EXERCISE TASKS.
• 1. In the Equal Justice America page, rewrite everything from "What We’ve Done" down to "people in need.", swapping "low-income clients" for "clients with limited means".
• 2. According to the Equal Justice America page, when did the organization begin funding two-year post-graduate fellowships?
• 3. Carry the Equal Justice America page forward from its final sentence.

SELECTED EXTRACT.
——————————
What We’ve Done

Equal Justice America helps people every day by putting law students and lawyers to work for legal aid programs across the country.

Here’s how…


Equal Justice America has sponsored fellowships for more than 5,500 law students to work with over 500 legal services organizations across the country. Interning under the supervision of experienced attorneys, our fellowship recipients have provided crucial assistance to low-income clients struggling through the complexities of our civil justice system.

Click here to see where EJA fellowships are offered
Click here to see EJA state initiatives


EJA has paid out nearly $12.5 million in grants and has provided approximately 2 million hours of free legal services with programs that work to protect the rights of people in need.

Post-graduate Fellowships

In September 2002, we began funding two-year post-graduate EJA Fellowships, launching the public interest careers of outstanding young attorneys. More than $3 million has been committed to these post-graduate fellowships.
——————————
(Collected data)
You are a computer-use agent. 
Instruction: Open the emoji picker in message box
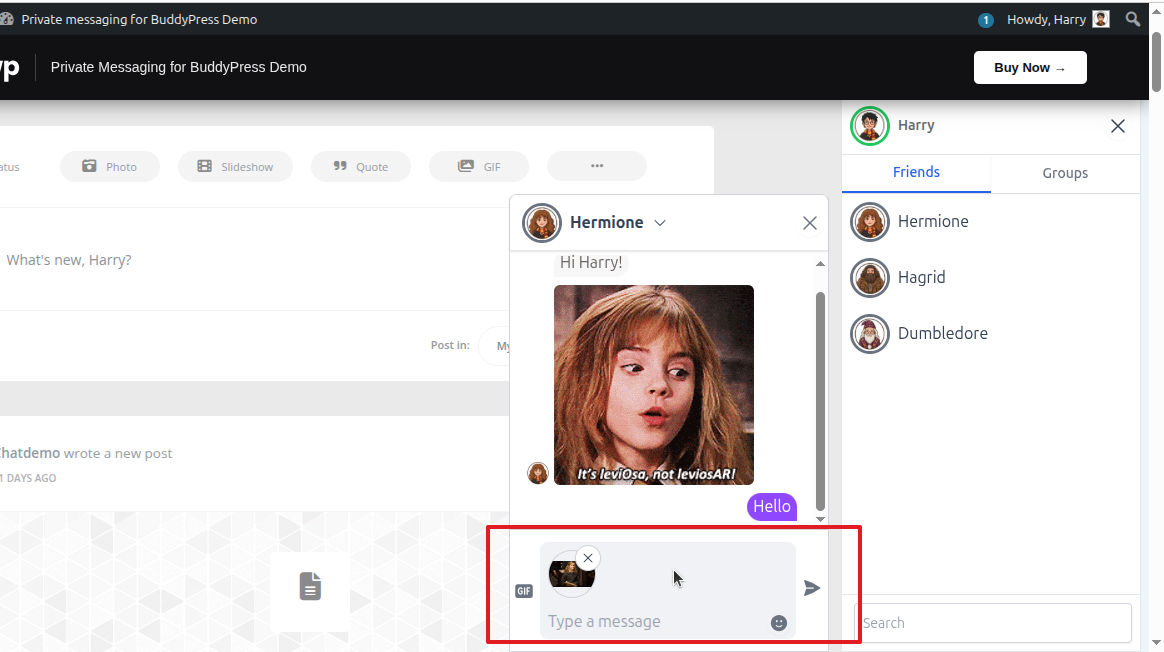click(779, 623)
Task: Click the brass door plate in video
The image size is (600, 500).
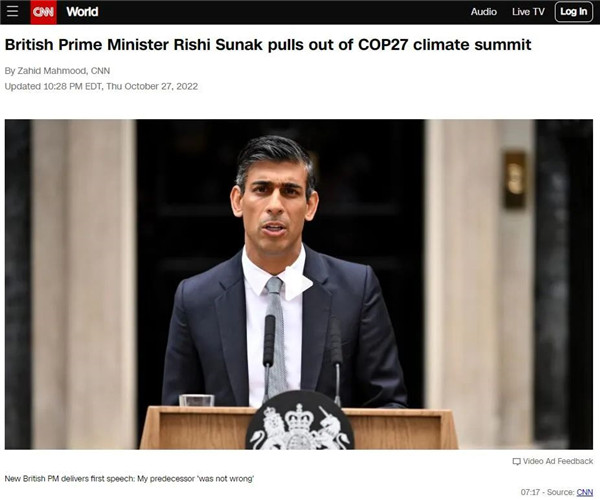Action: tap(515, 179)
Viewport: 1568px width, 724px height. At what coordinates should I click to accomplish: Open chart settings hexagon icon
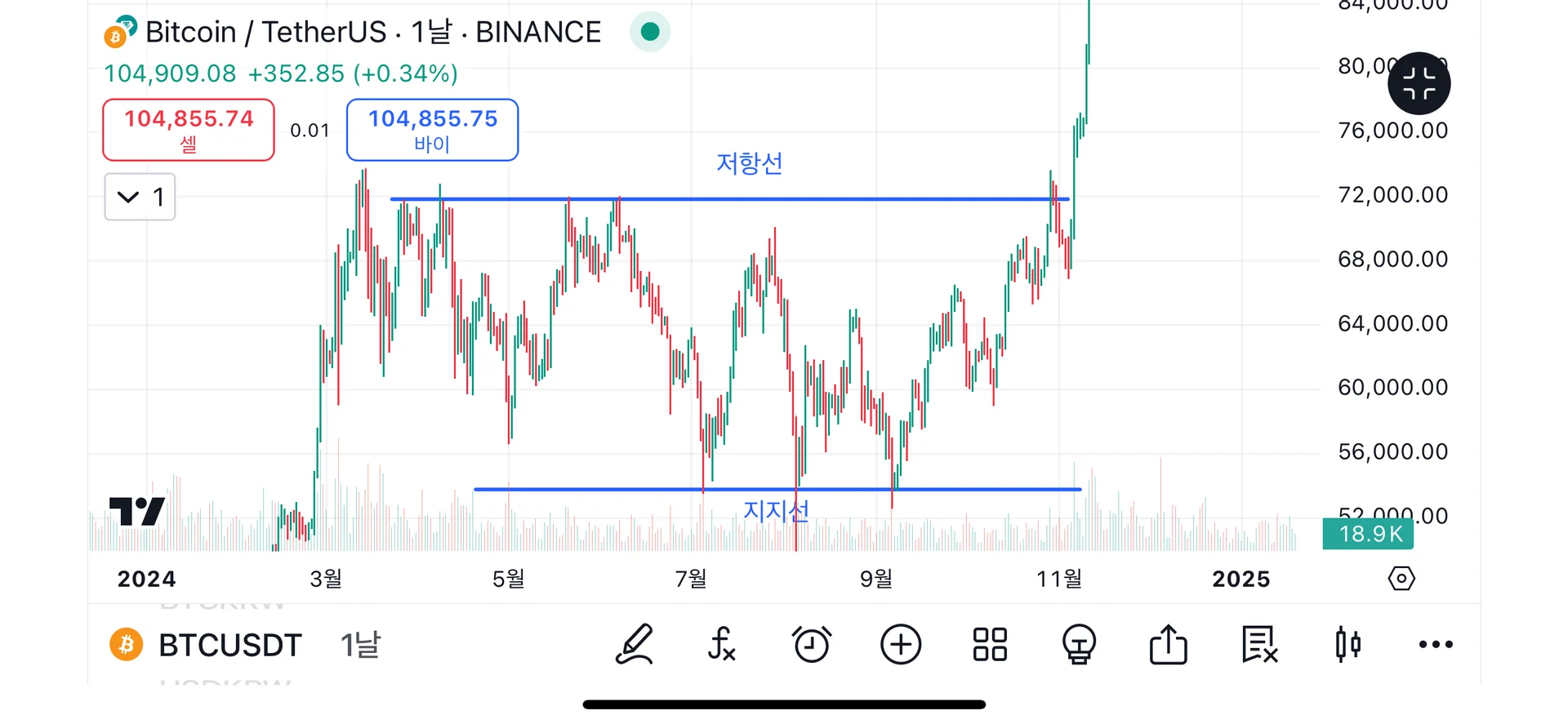tap(1401, 579)
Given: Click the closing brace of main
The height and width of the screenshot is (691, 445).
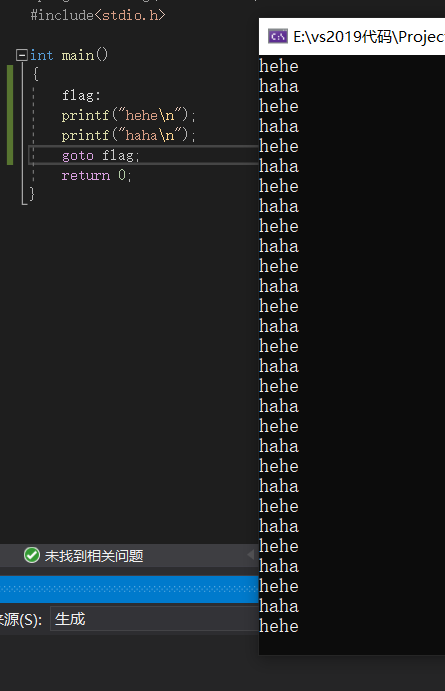Looking at the screenshot, I should coord(32,194).
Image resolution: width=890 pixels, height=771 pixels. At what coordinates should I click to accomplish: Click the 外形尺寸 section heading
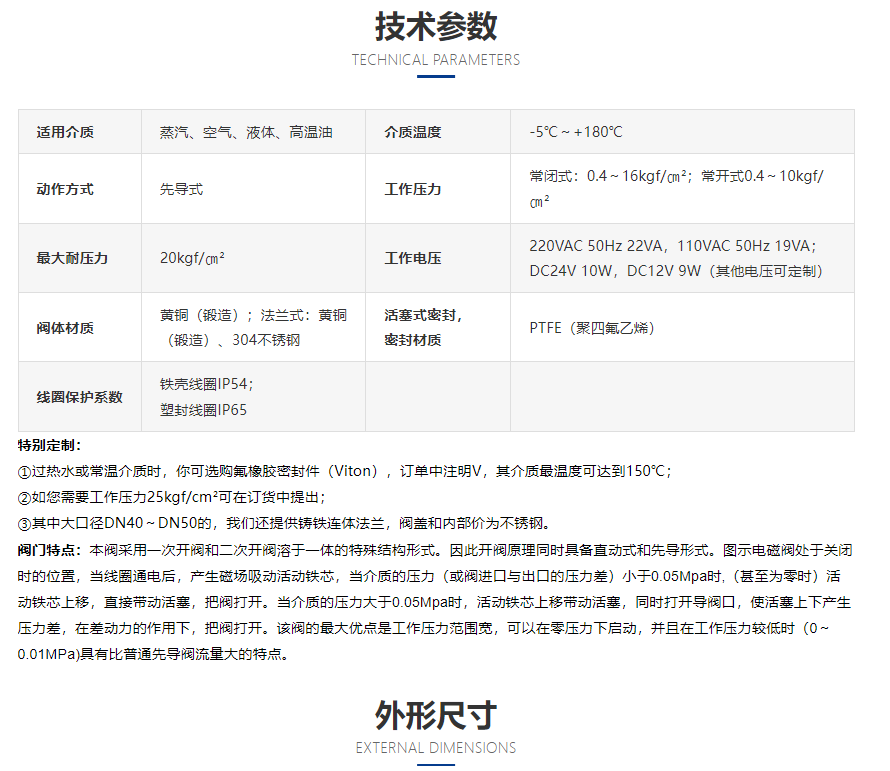[435, 715]
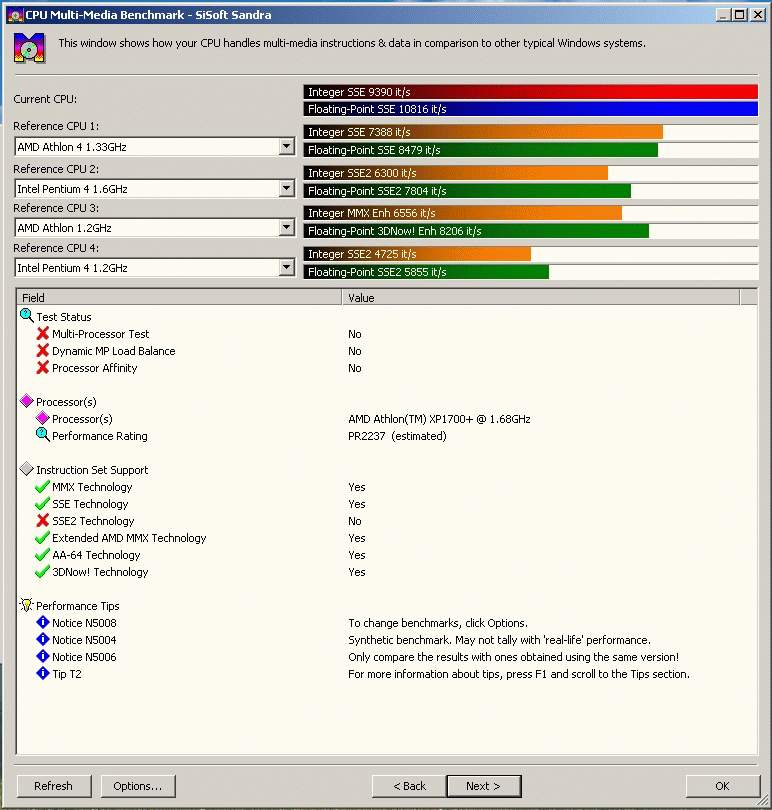Click the magnifier icon next to Test Status
The width and height of the screenshot is (772, 810).
click(27, 316)
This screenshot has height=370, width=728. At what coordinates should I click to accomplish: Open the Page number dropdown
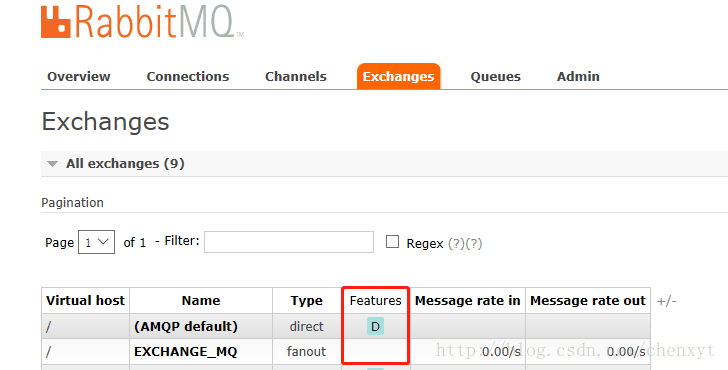(97, 242)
——————————
ANSWERS BY TASK.
• 1.
What We’ve Done

Equal Justice America helps people every day by putting law students and lawyers to work for legal aid programs across the country.

Here’s how…


Equal Justice America has sponsored fellowships for more than 5,500 law students to work with over 500 legal services organizations across the country. Interning under the supervision of experienced attorneys, our fellowship recipients have provided crucial assistance to clients with limited means struggling through the complexities of our civil justice system.

Click here to see where EJA fellowships are offered
Click here to see EJA state initiatives


EJA has paid out nearly $12.5 million in grants and has provided approximately 2 million hours of free legal services with programs that work to protect the rights of people in need.

• 2. In September 2002.

• 3.
With new policies making life more difficult for our nation’s immigrants, we are proud to sponsor two-year $130,000 EJA Immigration Fellowships for recent law graduates at the Legal Assistance Foundation in Chicago, and Ayuda in Washington, DC. In September 2019, new EJA Immigration Fellowships began at Greater Boston Legal Services and Texas Rio Grande Legal Aid. Our EJA Fellow in Texas is working at the nation’s largest immigrant detention facility.

Brian Lewinstein Youth Justice Fellowship - In August 2018, a tragic accident took the life of one of our brightest stars and a true champion of social justice. Brian Lewinstein was a Berkeley law student and Summer 2018 EJA Fellow who worked at the East Bay Community Law Center (EBCLC) defending the rights of young people at-risk of entering the criminal justice system. Equal Justice America has established the Brian Lewinstein Youth Justice Fellowship. Our first Brian Lewinstein Fellow began work in September. From now on, we will always have a Berkeley law graduate working full-time at EBCLC in Brian’s name on the issues he most cared about.

Disability Rights Clinic

In September 2000, Pace University Law School established the Equal Justice America Disability Rights Clinic with a major grant and an ongoing commitment from EJA. We have contributed nearly $750,000 to the EJA Clinic, which has become an integral part of the Law School's highly regarded clinical program.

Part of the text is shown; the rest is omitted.